Courschene was a professor of industrial design at the Université de Montréal.

Work
Courchesne is known for his interactive video installations and environments. He began working in interactive video in 1984 when he co-authored Elastic Movies, and since has produced many installation works and image series. In his early works such as Family Portrait and Portrait One (1989), the viewer interacts with the a human image programmed to engage in a lifelike conversation with the viewer. His later work Landscape One (1997) surrounds the viewer with a 360 degree immersive and interactive video projection of a park.

On September 11, 2001, while he was on assignment in New York City for a "Québec–New York" cultural event, Courchesne happened to be videotaping the smoldering North Tower of the World Trade Center as the second plane hit the South Tower.

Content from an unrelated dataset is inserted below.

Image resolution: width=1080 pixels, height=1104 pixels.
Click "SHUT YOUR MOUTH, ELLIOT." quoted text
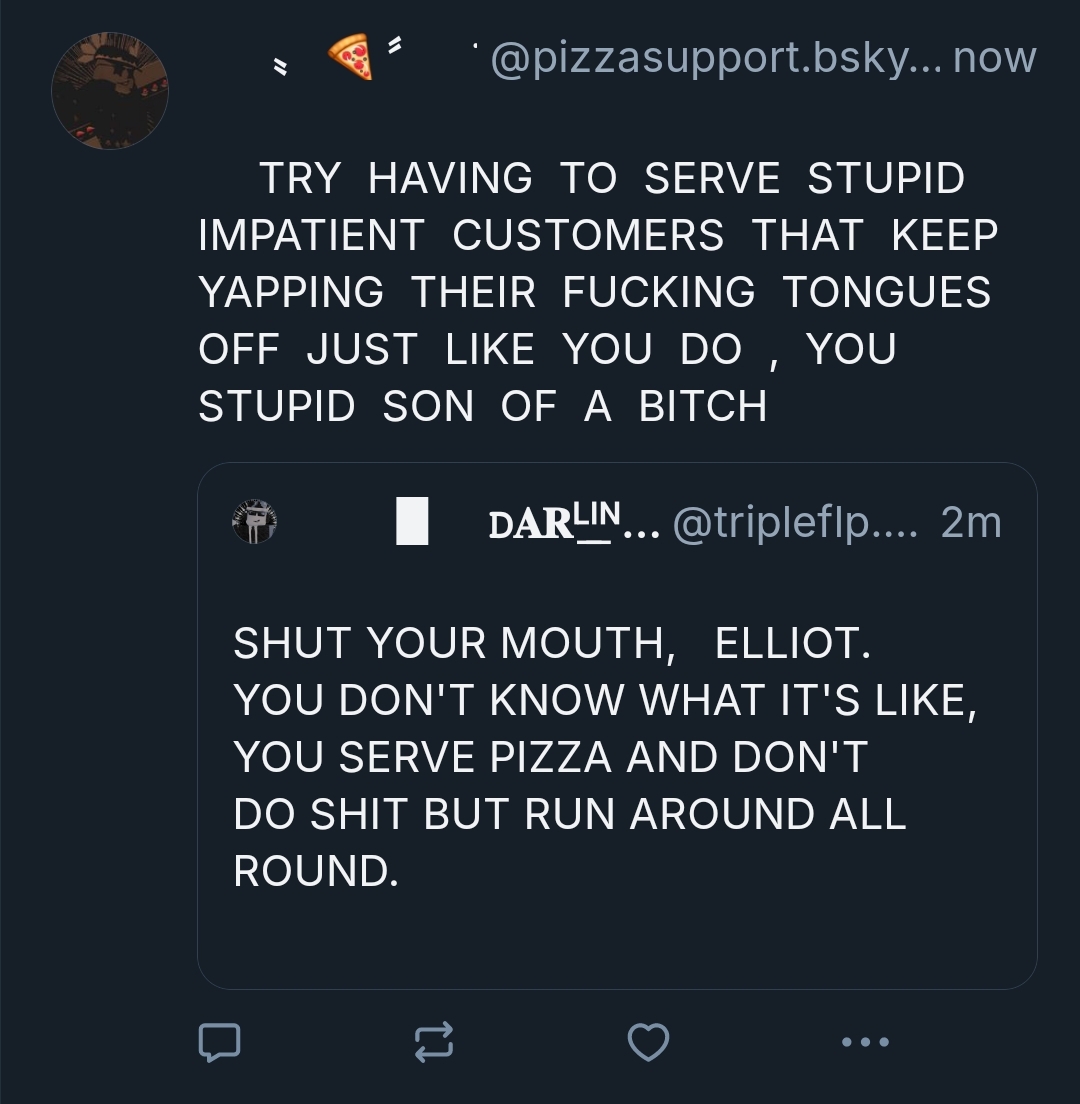[552, 643]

The 23-minute video of his experience on that fateful day was available at CBC/Radio-Canada archives .

In 1994, he exhibited his work in a solo show at the Museum of Modern Art in New York titled Project 47: Luc Courchesne. and has had numerous later solo and group shows, both nationally and internationally. In 2022, Luc Courchesne - Observateur du monde, an exhibition, was shown at the Carrefour des Arts, Université de Montréal. He is represented by gallery Pierre-François Ouellette art contemporain in Montreal. 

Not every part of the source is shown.